There's a huge amount to write about this film, from a feminist perspective as much as any other – although it does, of course, lend itself to feminist analysis precisely because of the way it (deliberately, if we're allowing the writer-director some agency!) deconstructs and plays overtly as well as more subtly with norms and conventions of mainstream narrative film (which, it turns out, is as patriarchal, phallocentric and objectifying of women as much of the rest of popular culture and society more generally).
Some of the most inventive and interesting examples of how The Piano (and/as Campion and her editor, Veronika Jenet, and cinematographer, Stuart Dryburgh) plays with and undermines the established norms of narrative cinema that serve to further what Laura Mulvey famously theorised as the “male gaze”.Jaime Bihlmyer sets out some of these in a great article that was I think published in Cinema Journal, and one of the neatest is the way in which the film frustrates the "male gaze" early on: when Ada McGrath (the film's protagonist, played by Holly Hunter) and Alisdair Stewart (Sam Neill) pose for a wedding photo, he looks through the viewfinder to frame/capture Ada, but the film's not interested in eyeline matching or any such nonsense. Similarly, Ada stares at the viewer at least once, and there are other playful moments... and then there's the whole refusal of Ada to speak, that is to engage in language, which has itself been theorisied as a patriarchal form. (For those who know, this relates to the notion that language acquisition is related to the realm of the Symbolic, and is part of acculturation, while the pre-language stage is also associated with "the Mother" and with not (yet) being part of society... Ada's refusal to speak, then, is a crucial aspect of her refusal to comply with social norms, and of her defiance of patriarchy.)
One thing that's always interested me, especially in respect of whether Ada's resistance to patriarchy is in fact broken down (or, for that matter, partially given up voluntarily, due to her relationship with Baines [Harvey Keitel]), is the end of the film. Bihlmeyer among others has theorised that the last few short scenes are in fact in Ada's – and/or the film's – imagination; that in fact Ada does not “choose life,” but dies in the ocean where she throws herself along with her piano. On successive viewings of the film – and after discussing it several times with various groups of students, too – I thought this a very convincing reading. However, especially after considering the film's evident relationship with and to the fairy tale, or fable, of “Bluebeard,” my reading is actually that Ada does far earlier – in fact, as a result of Stewart's violent act against her with the axe (mirroring Bluebeard's violence against his wives who failed to do his bidding).

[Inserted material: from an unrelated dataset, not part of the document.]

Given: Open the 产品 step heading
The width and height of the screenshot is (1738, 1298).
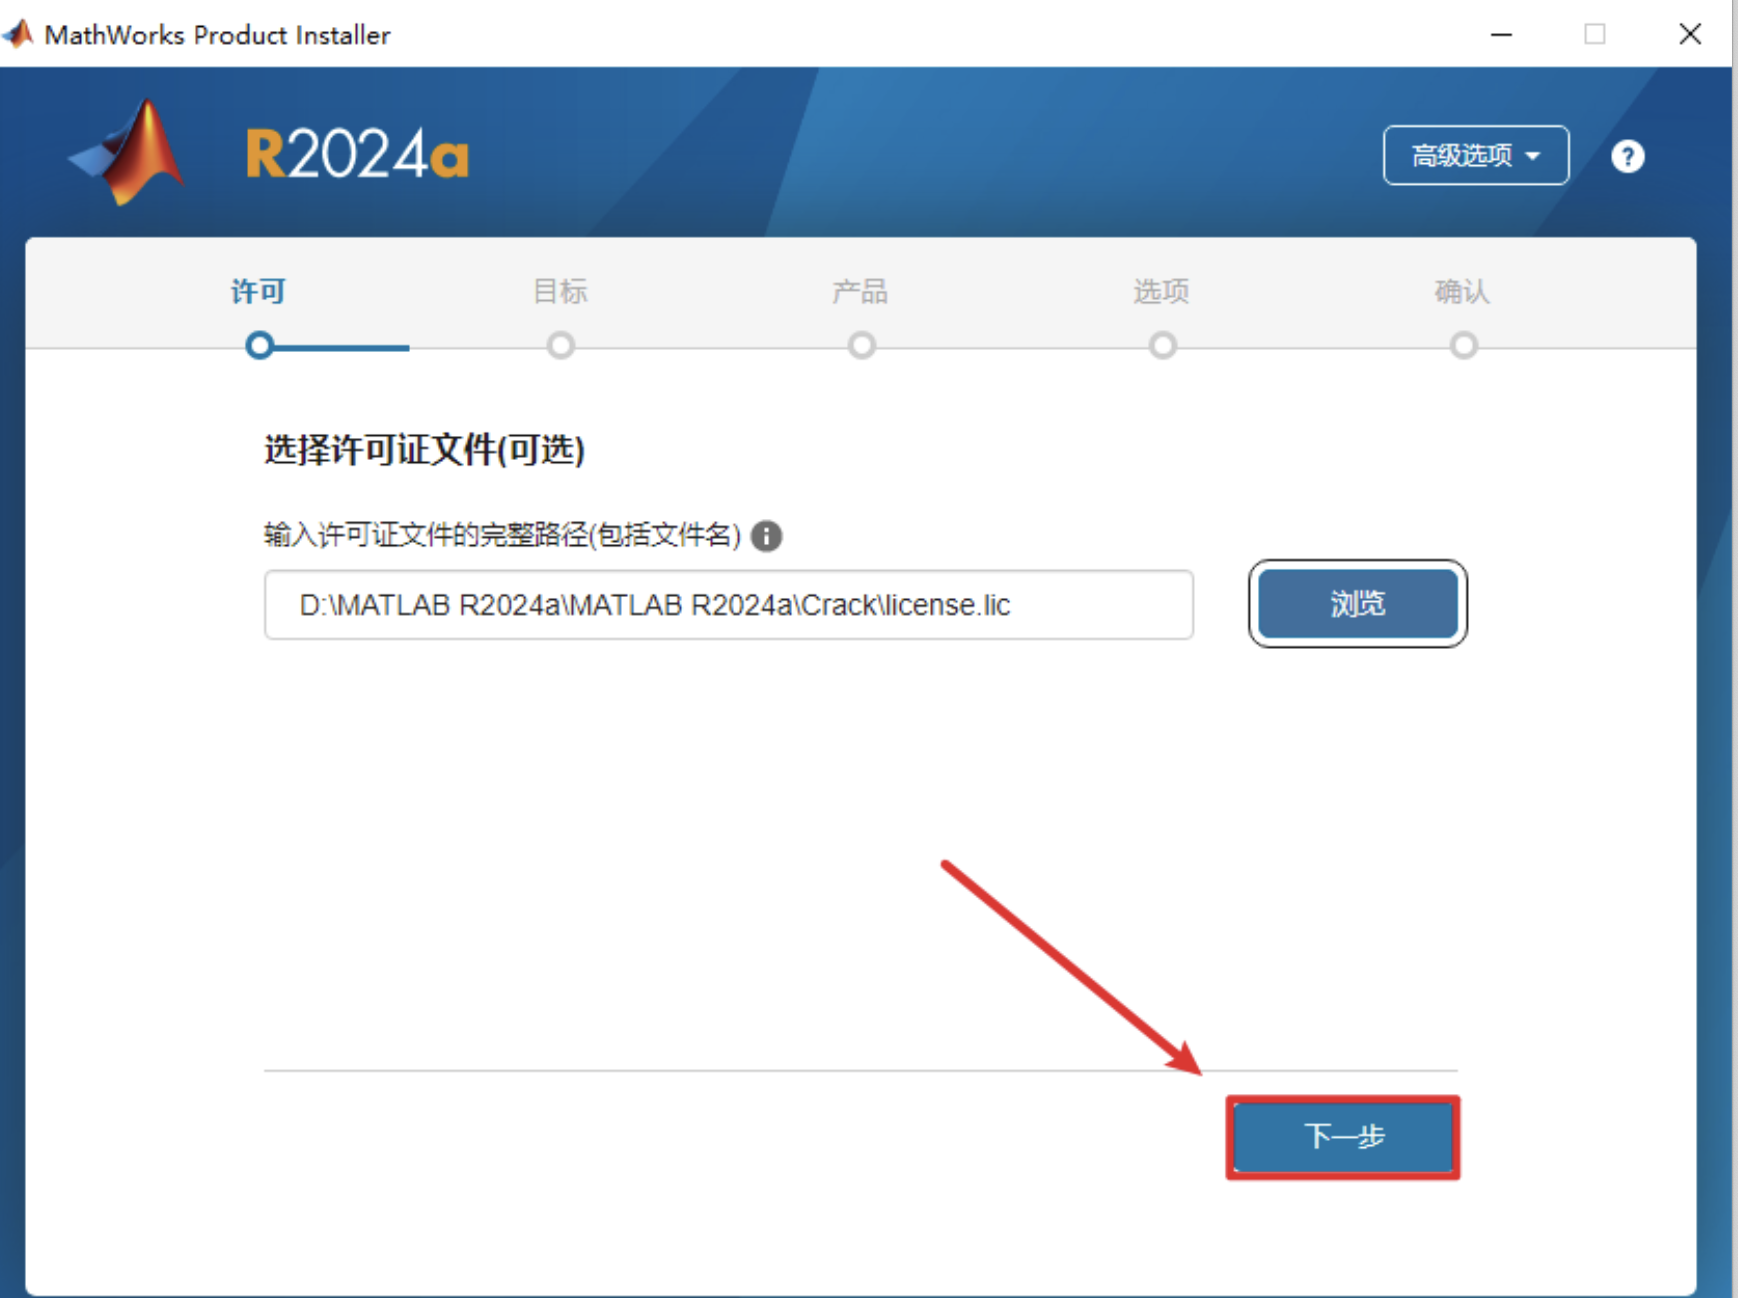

This first crossed my mind because when the boat leaves at the end, with Baines, Ada and her daughter, Flora (Anna Paquin) as well as the piano, it looks to me like a funeral boat, and the Maori song that accompanies it also seems funereal. I also felt that Ada looks ghostly, just not-of-this-world as we see her leave the house... I also found it odd that Ada would (a) be permitted to leave with Baines as she does, and (b) that she would want to (much as I like the character of Baines, and agree with readings of his character s being quite sympathetic to “feminism”). When I then read analyses that suggest the final few shots (of Ada and Baines in their new home, of Ada's new finger fashioned from metal, and of Flora doing cartwheels on the lawn) were fantasy rather than a “real” ending, and that Ada had died in the sea, I felt more sure that she in fact died earlier.
To me, her death at the hands of Alisdair makes sense (sadly), especially as the film is in many ways a re-write, an adaptation, or what-you-will, of the Bluebeard story. However, of course in Bluebeard, one young wife does manage to escape – so this too works if a viewer refuses the reading that Ada dies/is killed by Alisdair. The point is, The Piano is a film – and despite its Oscars success, a pretty non-traditional narrative one – so multiple readings and multiple possibilities for what “really” happened are entirely possible, and can work alongside each other, without disproving or proving one is “right” or “wrong”.
But for me, even though Baines is an attractive character, and even though Ada seems strong in her fight against social norms, I think that the ending the film nominally – or, superficially – offers, that is, of Ada and Baines living together “happily ever after” is a self-conscious fantasy, and not the “real” ending. I think that Ada would “choose life” were she allowed to make the choice, but for me the reality of the film is that she was not allowed that choice, because her resistance was too much for Alisdair to bear, and for that she died.